-------- PROVIDED DATA --------

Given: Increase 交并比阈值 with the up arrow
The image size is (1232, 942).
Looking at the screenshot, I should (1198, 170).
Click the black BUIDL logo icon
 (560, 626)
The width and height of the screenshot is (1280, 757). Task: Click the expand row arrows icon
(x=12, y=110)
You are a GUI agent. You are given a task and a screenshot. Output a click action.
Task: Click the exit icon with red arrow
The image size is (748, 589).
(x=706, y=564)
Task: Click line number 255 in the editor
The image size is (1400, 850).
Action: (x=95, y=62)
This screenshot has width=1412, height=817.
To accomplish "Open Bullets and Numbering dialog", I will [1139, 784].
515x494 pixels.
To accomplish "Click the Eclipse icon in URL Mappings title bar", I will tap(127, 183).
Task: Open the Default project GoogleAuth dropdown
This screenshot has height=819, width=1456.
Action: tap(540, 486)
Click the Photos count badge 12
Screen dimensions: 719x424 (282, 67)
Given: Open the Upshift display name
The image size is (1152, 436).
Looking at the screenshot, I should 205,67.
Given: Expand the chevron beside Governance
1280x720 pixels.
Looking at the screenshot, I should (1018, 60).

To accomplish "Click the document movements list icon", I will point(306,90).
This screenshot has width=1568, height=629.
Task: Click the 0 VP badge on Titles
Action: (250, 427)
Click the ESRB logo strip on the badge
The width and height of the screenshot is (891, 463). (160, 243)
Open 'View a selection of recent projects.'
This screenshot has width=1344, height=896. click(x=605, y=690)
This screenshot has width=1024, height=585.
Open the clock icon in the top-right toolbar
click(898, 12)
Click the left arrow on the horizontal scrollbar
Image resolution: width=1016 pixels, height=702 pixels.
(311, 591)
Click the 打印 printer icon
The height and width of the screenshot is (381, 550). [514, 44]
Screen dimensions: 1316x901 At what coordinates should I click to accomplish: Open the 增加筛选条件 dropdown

--------

From the data above, extract every line in its exact form.

_COMPLETED EXERCISE_
Given: Increase 交并比阈值 with the up arrow
The image size is (1232, 942).
Looking at the screenshot, I should (1198, 170).
Click the black BUIDL logo icon
 (560, 626)
The width and height of the screenshot is (1280, 757). Task: Click the expand row arrows icon
(x=12, y=110)
You are a GUI agent. You are given a task and a screenshot. Output a click action.
Task: Click the exit icon with red arrow
The image size is (748, 589).
(x=706, y=564)
Task: Click line number 255 in the editor
The image size is (1400, 850).
Action: (x=95, y=62)
This screenshot has width=1412, height=817.
To accomplish "Open Bullets and Numbering dialog", I will [1139, 784].
515x494 pixels.
To accomplish "Click the Eclipse icon in URL Mappings title bar", I will tap(127, 183).
Task: Open the Default project GoogleAuth dropdown
This screenshot has height=819, width=1456.
Action: tap(540, 486)
Click the Photos count badge 12
Screen dimensions: 719x424 (282, 67)
Given: Open the Upshift display name
The image size is (1152, 436).
Looking at the screenshot, I should 205,67.
Given: Expand the chevron beside Governance
1280x720 pixels.
Looking at the screenshot, I should (1018, 60).

To accomplish "Click the document movements list icon", I will point(306,90).
This screenshot has width=1568, height=629.
Task: Click the 0 VP badge on Titles
Action: (250, 427)
Click the ESRB logo strip on the badge
The width and height of the screenshot is (891, 463). (160, 243)
Open 'View a selection of recent projects.'
This screenshot has width=1344, height=896. click(x=605, y=690)
This screenshot has width=1024, height=585.
Open the clock icon in the top-right toolbar
click(898, 12)
Click the left arrow on the horizontal scrollbar
Image resolution: width=1016 pixels, height=702 pixels.
(311, 591)
Click the 打印 printer icon
The height and width of the screenshot is (381, 550). [514, 44]
Screen dimensions: 1316x901 At what coordinates should I click to accomplish: Open the 增加筛选条件 dropdown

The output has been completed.